Bags of emotion but no real ties to bind

Applied Social Psychology - Emotion and Motivation - Social Cognition - Self and Social Identity
March 25, 2005

These books are a four-volume set of collected articles that were put together from the Blackwell Handbooks of Social Psychology. The editors suggest that whereas the original handbooks represented a simple list of topical areas, they wanted to "reflect more closely the complex pattern of cross-cutting theoretical perspectives and research agenda that comprise social psychology as a dynamic enterprise". In other words, they wanted to put together articles that they felt belonged together and were interconnected in four primary areas: applied social psychology, emotion and motivation, social cognition, and self and social identity.

The first volume of this collection, Applied Social Psychology, is broken into three parts: mental and physical health, law and politics, and business and organisational behaviour. The contributors to this volume are leading academics, and the chapters are, on balance, very informative and well written. The problem is that it is difficult to see how they are interconnected in the way the editors envisaged. As standalone chapters they are fine, but there is neither an integrating chapter at the beginning nor one at the end of the volume, bar the inadequate one-page introductions in this book and the other three in the series.

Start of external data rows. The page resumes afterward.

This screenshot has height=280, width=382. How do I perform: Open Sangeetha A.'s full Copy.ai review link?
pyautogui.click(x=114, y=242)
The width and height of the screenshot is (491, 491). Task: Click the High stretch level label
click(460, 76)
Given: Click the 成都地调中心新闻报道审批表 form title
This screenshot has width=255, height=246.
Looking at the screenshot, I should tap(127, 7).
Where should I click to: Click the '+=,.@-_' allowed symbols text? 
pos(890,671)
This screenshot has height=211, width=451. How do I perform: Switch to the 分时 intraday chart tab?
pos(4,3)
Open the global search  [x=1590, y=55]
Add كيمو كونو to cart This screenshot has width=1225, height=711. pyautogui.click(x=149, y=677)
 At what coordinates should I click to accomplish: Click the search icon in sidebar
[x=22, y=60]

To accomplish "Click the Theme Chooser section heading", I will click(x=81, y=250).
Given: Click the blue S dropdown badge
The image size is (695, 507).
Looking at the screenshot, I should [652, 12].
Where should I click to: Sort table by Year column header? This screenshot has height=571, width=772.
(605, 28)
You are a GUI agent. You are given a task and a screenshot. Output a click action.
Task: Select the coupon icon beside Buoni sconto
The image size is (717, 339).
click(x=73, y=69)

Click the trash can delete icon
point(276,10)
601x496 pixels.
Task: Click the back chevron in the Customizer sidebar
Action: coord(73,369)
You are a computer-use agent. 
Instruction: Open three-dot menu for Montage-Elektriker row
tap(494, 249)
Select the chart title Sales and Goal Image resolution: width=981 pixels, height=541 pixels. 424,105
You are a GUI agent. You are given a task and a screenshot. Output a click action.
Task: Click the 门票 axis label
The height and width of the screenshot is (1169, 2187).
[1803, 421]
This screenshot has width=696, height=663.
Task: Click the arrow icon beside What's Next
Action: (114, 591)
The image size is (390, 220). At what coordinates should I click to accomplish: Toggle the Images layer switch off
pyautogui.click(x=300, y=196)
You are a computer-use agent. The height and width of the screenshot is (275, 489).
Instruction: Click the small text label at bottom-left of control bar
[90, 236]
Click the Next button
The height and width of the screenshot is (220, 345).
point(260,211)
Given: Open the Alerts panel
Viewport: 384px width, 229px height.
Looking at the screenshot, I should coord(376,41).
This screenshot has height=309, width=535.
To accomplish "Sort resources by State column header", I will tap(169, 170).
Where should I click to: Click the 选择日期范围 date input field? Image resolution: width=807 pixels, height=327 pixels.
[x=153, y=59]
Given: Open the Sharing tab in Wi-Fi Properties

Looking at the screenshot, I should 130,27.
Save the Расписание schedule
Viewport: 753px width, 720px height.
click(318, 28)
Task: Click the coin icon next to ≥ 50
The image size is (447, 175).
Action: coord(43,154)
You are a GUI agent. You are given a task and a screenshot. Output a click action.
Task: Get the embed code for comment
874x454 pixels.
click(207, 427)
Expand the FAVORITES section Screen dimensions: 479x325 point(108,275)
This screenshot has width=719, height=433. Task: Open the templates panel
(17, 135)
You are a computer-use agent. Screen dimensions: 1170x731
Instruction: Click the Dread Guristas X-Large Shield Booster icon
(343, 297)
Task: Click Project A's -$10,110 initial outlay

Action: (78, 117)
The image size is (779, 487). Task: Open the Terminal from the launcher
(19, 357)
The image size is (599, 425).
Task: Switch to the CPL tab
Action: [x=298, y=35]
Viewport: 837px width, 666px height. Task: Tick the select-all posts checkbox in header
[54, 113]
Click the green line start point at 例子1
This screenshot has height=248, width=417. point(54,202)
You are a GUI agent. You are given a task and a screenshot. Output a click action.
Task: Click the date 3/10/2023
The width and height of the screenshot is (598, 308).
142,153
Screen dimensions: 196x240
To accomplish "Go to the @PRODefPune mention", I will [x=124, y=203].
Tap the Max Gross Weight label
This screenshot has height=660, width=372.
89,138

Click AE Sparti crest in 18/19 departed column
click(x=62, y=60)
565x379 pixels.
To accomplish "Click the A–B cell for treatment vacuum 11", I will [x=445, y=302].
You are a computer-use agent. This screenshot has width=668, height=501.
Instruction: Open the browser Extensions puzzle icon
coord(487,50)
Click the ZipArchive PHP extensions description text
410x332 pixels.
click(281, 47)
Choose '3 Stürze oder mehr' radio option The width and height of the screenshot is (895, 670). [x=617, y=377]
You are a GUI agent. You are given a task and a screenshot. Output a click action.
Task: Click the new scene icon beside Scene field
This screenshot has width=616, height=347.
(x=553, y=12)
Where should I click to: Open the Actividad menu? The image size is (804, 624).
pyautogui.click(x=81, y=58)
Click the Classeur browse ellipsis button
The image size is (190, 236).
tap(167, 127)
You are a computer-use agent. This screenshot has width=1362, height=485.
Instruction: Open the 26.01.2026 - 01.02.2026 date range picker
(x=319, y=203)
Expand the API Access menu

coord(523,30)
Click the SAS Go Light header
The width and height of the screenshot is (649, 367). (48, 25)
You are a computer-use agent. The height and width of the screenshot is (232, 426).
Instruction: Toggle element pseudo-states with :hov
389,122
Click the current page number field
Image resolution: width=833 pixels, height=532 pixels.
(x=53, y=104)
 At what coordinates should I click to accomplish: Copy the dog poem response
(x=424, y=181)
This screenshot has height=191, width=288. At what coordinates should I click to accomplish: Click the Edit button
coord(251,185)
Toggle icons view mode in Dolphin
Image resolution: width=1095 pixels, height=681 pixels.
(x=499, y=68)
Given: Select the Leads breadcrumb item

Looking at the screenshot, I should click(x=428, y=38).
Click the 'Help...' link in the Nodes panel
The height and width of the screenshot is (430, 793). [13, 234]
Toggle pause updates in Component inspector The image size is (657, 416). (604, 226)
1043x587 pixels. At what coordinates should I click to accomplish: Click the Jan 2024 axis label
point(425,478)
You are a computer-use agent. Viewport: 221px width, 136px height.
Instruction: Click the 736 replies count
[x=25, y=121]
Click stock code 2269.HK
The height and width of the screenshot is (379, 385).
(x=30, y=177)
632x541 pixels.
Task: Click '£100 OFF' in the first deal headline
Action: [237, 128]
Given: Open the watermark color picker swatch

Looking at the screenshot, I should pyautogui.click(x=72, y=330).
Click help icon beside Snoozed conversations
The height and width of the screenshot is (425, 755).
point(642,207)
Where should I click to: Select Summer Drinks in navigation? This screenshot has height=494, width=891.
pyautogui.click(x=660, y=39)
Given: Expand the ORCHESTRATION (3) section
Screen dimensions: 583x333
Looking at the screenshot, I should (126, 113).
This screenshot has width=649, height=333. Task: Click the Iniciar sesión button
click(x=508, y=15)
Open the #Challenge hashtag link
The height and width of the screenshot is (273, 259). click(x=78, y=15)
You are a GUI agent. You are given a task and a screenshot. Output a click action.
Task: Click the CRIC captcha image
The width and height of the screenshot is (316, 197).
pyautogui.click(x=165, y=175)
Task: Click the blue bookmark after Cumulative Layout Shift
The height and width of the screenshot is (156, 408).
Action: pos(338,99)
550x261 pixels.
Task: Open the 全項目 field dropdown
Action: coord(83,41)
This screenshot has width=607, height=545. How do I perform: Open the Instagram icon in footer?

Emotion and Motivation is divided into two parts: affect and emotions, and social motivation. The individual chapters are more intrinsically integrated in both sections, but the volume suffers from not having an integrative chapter. The contributions are interesting, useful and written by leading scholars, but they are let down slightly by the lack of an integrating or conceptual framework.

Social Cognition is subdivided into cognitive representations of the social world, and cognition in social interaction. Again, we have leading scholars, with some natural interconnectedness but no material to contextualise or interface the contributions.

The final volume, Self and Social Identity, incorporates self and identity, and group identities. The chapters that were subsumed in each of the sections fit together nicely, but it is a pity that the boundaries and the future of the research agenda in these areas have not been drawn out.

These volumes are not really textbooks, but they could be used by postgraduate students in social psychology and by final-year students doing advanced work on particular specialised topics, particularly in subject areas that are covered by the last three of these volumes. The material is very well written and interesting, and contributors are of the highest order.

If the pieces had been properly integrated, the books could have served as an edited textbook for advanced undergraduates.

As the series stands, research-oriented postgraduates, prospective academics and scholars will find it useful. As an undergraduate textbook, however, it does not quite work.

This is a pity because the material is innovative and highly readable.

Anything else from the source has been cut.